From under a pile of blueprints and aviation magazines Mollinet pulls out a San Francisco Examiner article from November about a man with a similar power unit [N.B.: Probably Joe Newman]. The man has been turned down by the US Patent Office for a patent on a machine similar to Mollinet’s “I’m way ahead of this guy”, Mollinet says. “His machine is, well, it’s primitive”, he adds, telling the story of how he already secured a patent pending on his device two years ago by showing officials just blueprints and providing them with an explanation of his theory. “When I went in there at first, I myself only had a suspicion that it worked”, he said.
In the newspaper article, a Sperry Univac official is quoted as saying that “the future of the human race may be drastically uplifted by the large scale development of this invention”. Mollinet says he understands the implications of his machine, the changes it could bring, and he says that if he has his way, the world will also soon be dealing wit those implications. He insists his story will not end with an oil company buying out his product and shelving it. “This won’t be squashed”, he says.
“I’d personally like to see all the pollution gone. I’d like to see those ugly power poles out there gone, and I’d like to see the nuclear power plants tore down”, he says.
Understandably, Mollinet has a hard time getting people to accept the fact that he really does have a prototype unit which he uses to energize the television he watches. “People think how can a little guy in his shop in Goleta do it when all the big guys like Santa Barbara Research and Raytheon can’t do it?”, he says. “Compared to the immenseness of what we have, the public interest in this has been piss-poor”.
A show displaying Mollinet’s solid state home unit, the car and the mechanical generator was held in August at the Earl Warren Showgrounds. The show’s lighting and amplification were powered by the LEM3 unit. About 125 people showed up. He has received offers to buy his company, he said, but is waiting until after he makes the air flight --- until he proves undeniably that the unit does what he says.
The plane now sits in the Nevada hangar with its wings detached He is going to replace the wings’ fuel tanks with hydraulic fluid reservoirs, and with water tanks --- we’ve got to have something to drink up there for 5 days”, he says. After that comes the installation of the power unit, and a small fan at the rear of the plane for power reciprocation. The test flights begin at the end of January. At that point he plans to embark on the trip already plotted out on a world map hanging on a cluttered wall of his workshop.
It all seems like a fairy tale, a fantasy of sorts, but Mollinet is all business as he pulls out the blueprints for the plane and the unit and explains everything in electrical jargon; he’s dead serious when he hauls out his corporation papers and stock certificates explaining how the corporation was formed.

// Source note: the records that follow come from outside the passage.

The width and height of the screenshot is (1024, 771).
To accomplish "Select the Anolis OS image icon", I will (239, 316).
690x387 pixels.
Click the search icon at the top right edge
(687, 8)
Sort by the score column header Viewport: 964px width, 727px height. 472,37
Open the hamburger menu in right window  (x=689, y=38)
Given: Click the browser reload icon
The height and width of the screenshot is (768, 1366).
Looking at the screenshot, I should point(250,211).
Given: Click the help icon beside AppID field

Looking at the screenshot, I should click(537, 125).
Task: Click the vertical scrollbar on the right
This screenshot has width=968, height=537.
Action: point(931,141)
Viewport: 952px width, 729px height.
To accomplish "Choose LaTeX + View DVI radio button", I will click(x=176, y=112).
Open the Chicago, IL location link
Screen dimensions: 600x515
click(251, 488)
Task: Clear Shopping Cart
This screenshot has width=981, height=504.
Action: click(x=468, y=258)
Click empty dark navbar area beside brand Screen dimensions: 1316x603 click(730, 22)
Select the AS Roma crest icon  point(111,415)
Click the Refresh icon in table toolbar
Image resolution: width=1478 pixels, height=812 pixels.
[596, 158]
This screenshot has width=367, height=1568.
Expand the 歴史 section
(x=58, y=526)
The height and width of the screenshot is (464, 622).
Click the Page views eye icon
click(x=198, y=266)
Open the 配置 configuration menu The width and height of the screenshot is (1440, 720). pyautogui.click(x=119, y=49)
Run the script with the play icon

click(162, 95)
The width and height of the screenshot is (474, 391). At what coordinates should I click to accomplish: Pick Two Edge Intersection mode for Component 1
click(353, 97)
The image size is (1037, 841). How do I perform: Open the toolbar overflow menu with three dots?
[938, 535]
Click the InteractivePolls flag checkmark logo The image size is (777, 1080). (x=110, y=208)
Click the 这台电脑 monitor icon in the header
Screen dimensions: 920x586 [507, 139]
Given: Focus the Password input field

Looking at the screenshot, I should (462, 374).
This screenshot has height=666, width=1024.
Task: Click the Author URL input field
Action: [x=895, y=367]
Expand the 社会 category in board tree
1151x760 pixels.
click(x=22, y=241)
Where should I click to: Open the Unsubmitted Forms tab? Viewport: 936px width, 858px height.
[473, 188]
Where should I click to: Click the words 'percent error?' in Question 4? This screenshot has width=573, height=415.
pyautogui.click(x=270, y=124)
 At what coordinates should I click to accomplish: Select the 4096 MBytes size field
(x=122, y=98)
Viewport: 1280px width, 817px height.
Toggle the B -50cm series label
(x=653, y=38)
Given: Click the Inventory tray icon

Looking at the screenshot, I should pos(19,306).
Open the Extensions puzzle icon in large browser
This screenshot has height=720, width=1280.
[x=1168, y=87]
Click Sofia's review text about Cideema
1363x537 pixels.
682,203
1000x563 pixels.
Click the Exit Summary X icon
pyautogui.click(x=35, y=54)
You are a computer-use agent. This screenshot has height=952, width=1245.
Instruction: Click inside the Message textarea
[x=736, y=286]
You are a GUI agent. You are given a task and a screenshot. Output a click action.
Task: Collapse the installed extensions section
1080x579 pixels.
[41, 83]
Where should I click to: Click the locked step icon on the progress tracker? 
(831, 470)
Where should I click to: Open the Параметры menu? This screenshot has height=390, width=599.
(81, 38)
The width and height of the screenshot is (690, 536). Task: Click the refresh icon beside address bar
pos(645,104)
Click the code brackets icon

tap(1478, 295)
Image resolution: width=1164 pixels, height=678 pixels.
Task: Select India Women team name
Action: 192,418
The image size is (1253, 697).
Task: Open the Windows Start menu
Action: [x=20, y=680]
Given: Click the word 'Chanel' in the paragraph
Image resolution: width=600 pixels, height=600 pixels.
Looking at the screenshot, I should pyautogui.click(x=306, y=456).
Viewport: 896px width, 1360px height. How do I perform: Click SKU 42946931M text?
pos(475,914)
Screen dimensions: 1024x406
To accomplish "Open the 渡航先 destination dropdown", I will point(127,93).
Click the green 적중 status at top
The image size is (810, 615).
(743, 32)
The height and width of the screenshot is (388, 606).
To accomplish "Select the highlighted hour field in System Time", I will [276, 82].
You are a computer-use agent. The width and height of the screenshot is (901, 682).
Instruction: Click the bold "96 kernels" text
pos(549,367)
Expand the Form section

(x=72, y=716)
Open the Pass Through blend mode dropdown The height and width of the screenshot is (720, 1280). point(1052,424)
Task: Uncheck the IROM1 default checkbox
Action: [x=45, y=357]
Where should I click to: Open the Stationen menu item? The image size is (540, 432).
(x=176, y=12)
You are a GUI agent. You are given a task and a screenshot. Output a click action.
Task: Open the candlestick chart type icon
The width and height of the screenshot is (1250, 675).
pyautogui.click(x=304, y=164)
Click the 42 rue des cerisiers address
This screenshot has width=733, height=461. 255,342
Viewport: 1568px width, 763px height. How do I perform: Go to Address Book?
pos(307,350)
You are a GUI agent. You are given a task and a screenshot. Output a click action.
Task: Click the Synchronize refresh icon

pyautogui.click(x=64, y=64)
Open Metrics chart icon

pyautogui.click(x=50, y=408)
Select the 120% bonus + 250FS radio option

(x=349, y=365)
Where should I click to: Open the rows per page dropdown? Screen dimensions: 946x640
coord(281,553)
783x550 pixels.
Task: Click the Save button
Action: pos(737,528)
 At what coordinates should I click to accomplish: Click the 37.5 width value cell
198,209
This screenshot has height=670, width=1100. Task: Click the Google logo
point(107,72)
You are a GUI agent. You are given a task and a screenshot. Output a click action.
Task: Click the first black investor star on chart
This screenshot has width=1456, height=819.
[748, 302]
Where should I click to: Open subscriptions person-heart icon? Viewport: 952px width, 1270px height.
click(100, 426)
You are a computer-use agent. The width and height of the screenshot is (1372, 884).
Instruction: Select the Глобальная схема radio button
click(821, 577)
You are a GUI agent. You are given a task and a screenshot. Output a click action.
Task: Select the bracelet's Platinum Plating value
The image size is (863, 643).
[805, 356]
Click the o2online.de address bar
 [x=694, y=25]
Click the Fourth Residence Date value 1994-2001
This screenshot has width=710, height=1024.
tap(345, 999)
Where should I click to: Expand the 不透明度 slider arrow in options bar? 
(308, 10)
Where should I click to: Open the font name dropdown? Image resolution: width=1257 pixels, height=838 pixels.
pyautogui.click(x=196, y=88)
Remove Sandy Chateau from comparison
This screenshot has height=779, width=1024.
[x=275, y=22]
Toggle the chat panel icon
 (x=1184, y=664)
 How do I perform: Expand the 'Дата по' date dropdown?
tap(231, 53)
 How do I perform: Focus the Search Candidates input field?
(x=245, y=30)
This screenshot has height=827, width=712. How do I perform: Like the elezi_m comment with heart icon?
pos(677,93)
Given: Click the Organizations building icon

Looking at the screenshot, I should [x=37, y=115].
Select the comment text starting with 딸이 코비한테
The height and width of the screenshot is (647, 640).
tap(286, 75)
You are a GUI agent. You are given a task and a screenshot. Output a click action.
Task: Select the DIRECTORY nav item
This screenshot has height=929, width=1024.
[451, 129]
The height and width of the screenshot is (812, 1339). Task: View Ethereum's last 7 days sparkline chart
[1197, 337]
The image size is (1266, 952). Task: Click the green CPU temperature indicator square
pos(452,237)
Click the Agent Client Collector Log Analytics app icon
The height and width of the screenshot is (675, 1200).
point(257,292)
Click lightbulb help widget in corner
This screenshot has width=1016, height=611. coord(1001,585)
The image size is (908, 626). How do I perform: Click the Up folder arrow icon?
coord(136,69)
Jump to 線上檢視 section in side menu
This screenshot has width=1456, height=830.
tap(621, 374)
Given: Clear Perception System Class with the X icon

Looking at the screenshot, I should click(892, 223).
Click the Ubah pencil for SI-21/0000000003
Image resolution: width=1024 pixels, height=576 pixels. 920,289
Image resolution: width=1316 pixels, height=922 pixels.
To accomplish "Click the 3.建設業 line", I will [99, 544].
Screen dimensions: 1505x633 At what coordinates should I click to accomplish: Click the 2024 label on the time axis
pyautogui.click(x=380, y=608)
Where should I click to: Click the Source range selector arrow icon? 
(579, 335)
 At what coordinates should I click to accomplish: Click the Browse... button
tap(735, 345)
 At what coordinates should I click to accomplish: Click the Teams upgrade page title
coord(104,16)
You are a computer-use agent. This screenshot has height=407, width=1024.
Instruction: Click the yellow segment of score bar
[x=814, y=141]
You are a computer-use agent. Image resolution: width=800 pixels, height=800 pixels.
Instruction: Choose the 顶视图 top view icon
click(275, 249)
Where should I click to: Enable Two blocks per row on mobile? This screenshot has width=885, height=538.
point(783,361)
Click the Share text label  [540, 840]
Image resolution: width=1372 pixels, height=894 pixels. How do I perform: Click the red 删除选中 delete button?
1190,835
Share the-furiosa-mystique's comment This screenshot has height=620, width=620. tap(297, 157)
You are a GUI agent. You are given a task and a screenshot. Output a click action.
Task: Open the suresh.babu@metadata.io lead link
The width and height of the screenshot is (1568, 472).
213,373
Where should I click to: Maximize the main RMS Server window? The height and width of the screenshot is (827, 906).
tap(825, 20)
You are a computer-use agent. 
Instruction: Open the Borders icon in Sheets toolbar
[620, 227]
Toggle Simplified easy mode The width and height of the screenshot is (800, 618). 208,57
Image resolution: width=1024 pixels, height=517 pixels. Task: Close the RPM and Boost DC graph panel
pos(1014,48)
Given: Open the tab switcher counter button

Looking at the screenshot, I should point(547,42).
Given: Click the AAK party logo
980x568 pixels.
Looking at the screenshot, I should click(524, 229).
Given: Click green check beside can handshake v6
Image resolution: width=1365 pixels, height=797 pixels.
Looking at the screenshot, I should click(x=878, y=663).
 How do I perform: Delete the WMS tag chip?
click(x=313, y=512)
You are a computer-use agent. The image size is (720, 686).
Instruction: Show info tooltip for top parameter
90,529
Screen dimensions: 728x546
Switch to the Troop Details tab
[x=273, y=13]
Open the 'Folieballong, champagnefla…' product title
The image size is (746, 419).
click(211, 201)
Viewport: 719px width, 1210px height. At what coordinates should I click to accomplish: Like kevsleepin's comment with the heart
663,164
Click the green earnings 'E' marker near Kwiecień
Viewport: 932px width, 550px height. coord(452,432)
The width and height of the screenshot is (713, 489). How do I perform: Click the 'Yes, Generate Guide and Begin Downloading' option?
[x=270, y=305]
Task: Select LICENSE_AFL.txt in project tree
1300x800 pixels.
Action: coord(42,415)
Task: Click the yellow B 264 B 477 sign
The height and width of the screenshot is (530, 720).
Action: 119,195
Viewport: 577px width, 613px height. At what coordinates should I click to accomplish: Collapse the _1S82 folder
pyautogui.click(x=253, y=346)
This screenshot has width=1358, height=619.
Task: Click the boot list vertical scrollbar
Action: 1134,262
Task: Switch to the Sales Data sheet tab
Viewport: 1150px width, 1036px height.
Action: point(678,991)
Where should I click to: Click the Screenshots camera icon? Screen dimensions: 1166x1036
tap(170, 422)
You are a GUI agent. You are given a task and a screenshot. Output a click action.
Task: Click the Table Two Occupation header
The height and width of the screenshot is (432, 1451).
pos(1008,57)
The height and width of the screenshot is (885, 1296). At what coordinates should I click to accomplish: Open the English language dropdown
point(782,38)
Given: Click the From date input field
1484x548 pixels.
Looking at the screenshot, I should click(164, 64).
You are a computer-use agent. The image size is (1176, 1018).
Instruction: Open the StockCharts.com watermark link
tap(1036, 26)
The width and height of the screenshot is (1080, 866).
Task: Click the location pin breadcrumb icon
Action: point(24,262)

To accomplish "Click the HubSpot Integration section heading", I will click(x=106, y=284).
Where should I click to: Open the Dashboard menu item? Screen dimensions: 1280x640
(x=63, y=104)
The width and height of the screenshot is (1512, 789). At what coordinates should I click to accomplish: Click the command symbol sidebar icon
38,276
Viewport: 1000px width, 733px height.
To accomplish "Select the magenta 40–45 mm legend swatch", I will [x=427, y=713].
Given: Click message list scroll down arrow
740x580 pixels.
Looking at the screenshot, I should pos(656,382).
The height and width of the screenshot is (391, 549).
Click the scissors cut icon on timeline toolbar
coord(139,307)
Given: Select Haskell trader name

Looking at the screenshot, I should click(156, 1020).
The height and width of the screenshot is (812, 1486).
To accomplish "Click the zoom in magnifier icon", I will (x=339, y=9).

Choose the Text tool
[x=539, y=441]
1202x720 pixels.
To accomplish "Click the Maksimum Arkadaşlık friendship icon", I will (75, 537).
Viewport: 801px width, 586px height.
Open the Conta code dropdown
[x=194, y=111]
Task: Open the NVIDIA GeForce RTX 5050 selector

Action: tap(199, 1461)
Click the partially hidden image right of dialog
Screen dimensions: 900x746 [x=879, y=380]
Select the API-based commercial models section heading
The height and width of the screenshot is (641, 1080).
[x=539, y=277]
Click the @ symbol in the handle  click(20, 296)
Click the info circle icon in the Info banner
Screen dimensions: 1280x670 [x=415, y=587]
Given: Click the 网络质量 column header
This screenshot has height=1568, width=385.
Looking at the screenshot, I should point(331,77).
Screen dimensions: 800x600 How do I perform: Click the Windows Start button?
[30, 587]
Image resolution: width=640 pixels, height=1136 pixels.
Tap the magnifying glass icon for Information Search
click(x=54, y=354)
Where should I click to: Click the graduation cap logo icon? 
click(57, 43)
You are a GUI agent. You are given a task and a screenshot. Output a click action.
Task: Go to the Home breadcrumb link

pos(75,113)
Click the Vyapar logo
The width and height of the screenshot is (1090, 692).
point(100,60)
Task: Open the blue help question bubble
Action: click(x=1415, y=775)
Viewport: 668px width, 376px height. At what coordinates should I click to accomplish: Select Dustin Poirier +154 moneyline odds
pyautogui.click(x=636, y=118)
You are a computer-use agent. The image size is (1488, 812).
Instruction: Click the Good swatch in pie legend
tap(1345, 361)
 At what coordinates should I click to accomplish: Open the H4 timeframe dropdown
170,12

When he walks across his shop to a little metal box in the corner wit the words LEM3 Power Unit printed on it, hooks up the battery cables, flips a switch, unhooks the cables and then plugs in a television, and the picture flickers immediately to life, it’s much easier to swallow.
At this point all one can do is stand there, and try to imagine the ramifications of such a machine and what it could do for us all.
Goleta Sun (Tuesday, August 28, 1984), page 3
Goleta Man Shows Invention
( Photos by Gerry Stassinos )
Goleta inventor Gene Mollinet showed his LE M3 power unit to the public for the first time last week at the Earl Warren Showgrounds.
Over 150 people attended the event, viewing what Mollinet claims is a unit which puts out electrical power without using any fuel, and without giving off any exhaust.
Three versions of the unit were shown, one which powers a car, one which is mechanical, and one which is solid state.
The solid state model, shown above, was used during the show to power a television set hooked up to a computer.